Copy out the listing below verbatim, starting with the line that contains "You are a computer-use agent. 1825x1266" and ending with the line that contains "click(259, 818)", including both of those lines.

Given data:
#####

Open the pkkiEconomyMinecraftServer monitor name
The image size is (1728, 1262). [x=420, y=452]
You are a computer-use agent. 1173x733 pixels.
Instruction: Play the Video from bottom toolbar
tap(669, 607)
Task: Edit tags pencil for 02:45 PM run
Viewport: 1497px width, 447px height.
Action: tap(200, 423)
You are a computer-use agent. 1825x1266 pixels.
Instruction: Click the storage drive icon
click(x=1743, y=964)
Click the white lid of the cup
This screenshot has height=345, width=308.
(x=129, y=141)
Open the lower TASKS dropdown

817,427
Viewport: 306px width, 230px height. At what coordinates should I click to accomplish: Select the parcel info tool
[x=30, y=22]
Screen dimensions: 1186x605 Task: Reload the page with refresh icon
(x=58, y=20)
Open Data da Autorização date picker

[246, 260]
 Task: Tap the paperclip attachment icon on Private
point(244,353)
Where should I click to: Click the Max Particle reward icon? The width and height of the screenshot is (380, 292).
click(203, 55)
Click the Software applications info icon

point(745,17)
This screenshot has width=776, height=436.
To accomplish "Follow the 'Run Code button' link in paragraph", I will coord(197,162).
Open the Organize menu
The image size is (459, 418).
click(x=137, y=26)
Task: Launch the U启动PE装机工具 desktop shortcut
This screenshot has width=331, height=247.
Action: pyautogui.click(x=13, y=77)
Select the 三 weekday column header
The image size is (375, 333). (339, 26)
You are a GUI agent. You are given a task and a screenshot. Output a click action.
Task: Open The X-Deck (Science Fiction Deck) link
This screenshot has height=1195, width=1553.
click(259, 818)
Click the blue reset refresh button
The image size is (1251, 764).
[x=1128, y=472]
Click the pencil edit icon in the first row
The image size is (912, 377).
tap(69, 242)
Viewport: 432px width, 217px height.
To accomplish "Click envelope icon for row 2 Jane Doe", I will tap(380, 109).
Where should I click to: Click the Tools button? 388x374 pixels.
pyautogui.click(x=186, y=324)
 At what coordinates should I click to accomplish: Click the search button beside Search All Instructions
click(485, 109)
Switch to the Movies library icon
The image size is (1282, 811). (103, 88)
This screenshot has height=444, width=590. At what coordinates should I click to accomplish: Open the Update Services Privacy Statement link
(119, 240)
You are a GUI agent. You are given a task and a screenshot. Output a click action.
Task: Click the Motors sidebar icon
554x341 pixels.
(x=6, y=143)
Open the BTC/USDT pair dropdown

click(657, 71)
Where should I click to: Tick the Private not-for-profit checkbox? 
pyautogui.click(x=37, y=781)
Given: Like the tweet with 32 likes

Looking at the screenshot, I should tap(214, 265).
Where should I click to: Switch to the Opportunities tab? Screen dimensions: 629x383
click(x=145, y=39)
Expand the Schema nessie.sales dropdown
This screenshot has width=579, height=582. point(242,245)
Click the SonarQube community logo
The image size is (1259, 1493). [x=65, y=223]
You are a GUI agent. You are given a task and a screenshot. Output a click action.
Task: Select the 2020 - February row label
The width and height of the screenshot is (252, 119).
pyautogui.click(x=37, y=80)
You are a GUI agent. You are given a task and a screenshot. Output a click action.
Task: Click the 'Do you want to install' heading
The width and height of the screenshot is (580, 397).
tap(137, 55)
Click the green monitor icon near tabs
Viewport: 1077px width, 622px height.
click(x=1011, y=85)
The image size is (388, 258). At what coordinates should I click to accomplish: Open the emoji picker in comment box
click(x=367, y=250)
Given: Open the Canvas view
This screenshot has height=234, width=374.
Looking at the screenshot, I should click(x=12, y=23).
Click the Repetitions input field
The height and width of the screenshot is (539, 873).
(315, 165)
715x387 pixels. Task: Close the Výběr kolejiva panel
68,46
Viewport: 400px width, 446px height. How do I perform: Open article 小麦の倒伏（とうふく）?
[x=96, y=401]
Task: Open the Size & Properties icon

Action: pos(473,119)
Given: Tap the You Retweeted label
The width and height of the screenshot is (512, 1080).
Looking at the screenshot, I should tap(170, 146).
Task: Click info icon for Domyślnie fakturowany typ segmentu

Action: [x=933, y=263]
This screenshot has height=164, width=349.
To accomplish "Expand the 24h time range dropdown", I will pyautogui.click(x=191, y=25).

#####

Result:
You are a computer-use agent. 1825x1266 pixels.
Instruction: Click the storage drive icon
click(x=1743, y=964)
Click the white lid of the cup
This screenshot has height=345, width=308.
(x=129, y=141)
Open the lower TASKS dropdown

817,427
Viewport: 306px width, 230px height. At what coordinates should I click to accomplish: Select the parcel info tool
[x=30, y=22]
Screen dimensions: 1186x605 Task: Reload the page with refresh icon
(x=58, y=20)
Open Data da Autorização date picker

[246, 260]
 Task: Tap the paperclip attachment icon on Private
point(244,353)
Where should I click to: Click the Max Particle reward icon? The width and height of the screenshot is (380, 292).
click(203, 55)
Click the Software applications info icon

point(745,17)
This screenshot has width=776, height=436.
To accomplish "Follow the 'Run Code button' link in paragraph", I will coord(197,162).
Open the Organize menu
The image size is (459, 418).
click(x=137, y=26)
Task: Launch the U启动PE装机工具 desktop shortcut
This screenshot has width=331, height=247.
Action: pyautogui.click(x=13, y=77)
Select the 三 weekday column header
The image size is (375, 333). (339, 26)
You are a GUI agent. You are given a task and a screenshot. Output a click action.
Task: Open The X-Deck (Science Fiction Deck) link
This screenshot has height=1195, width=1553.
click(259, 818)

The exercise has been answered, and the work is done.